EXCERPT
--------

[Kstars-devel] Kstars use case - Deep sky observing
Richard Kline
rkline1963 at earthlink.net
Thu Mar 21 04:13:23 UTC 2013
Since Akarsh asked people to send what they do with Kstars to the list,
here goes.
I use Kstars for deep sky observing with dobsonians in conjunction with
star charts (mostly the Sky and Telescope Pocket Sky Atlas augmented by
some printouts of freely available PDFs). Initially use was in a 30:70
ratio with Kstars mostly used to determine which way was up to turn the
charts appropriately and determine where to push the scope. As I have
gotten used to it and tweaked things like the label density to where I
want it in the Catalogs tab in the "Configure Kstars" menu, it is more
like 70:30 or more that I use Kstars without referring to the charts. I
used Kstars running on a Raspberry Pi and my 20" dobsonian to observe 94
Messier objects trying to do the Messier Marathon the night of 9-10
March this year, and I would have gotten at least 6 more objects if some
hazy clouds had not moved in to the Southeast just before dawn.
Kstars on the Raspberry Pi
I think the Raspberry Pi has great potential as an on-scope computer
that doesn't require a lot of power so it can run all night. I am
using a Motorola Atrix phone lapdock with some adapter cables as
battery, display, keyboard and track pad plus a USB trackball with
scroll ring (a scroll wheel to zoom is highly recommended). I am using
a roll around laptop stand at the moment and have not mounted anything
on the scope yet. My ultimate goal is to combine the Pi with an Arduino
board to read out encoders on the scope or a 3-axis
gyro/accelerometer/compass to determine the scope orientation.
Performance
The Raspberry Pi can just barely run Kstars
CPU usage immediately pegs at 100%, but the program is usable.

--------

SUPPLIED DATA
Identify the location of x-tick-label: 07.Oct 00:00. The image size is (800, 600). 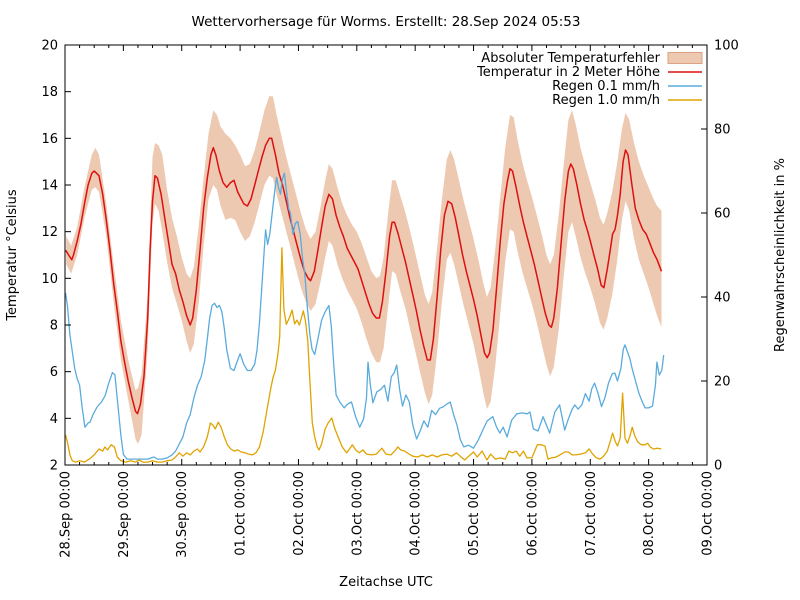
(592, 514).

--------

REQUIRED ACTIONS
a - For each statement, answer yes or no according to the Kstars post, and quote the words that decide it. (i) The writer observed 94 Messier objects during the Messier Marathon attempt. (ii) The Raspberry Pi is already mounted on the scope. (iii) On the Raspberry Pi, CPU usage stays well below 100%.
b - Reproduce everything in the Kstars post from "Kstars on the" down to "the scope orientation.", word for word.

SOLUTIONS BELOW
a -
(i) Yes: "to observe 94 Messier objects trying to do the Messier Marathon the night of 9-10 March this year"
(ii) No: "have not mounted anything on the scope yet"
(iii) No: "CPU usage immediately pegs at 100%"

b -
Kstars on the Raspberry Pi
I think the Raspberry Pi has great potential as an on-scope computer
that doesn't require a lot of power so it can run all night. I am
using a Motorola Atrix phone lapdock with some adapter cables as
battery, display, keyboard and track pad plus a USB trackball with
scroll ring (a scroll wheel to zoom is highly recommended). I am using
a roll around laptop stand at the moment and have not mounted anything
on the scope yet. My ultimate goal is to combine the Pi with an Arduino
board to read out encoders on the scope or a 3-axis
gyro/accelerometer/compass to determine the scope orientation.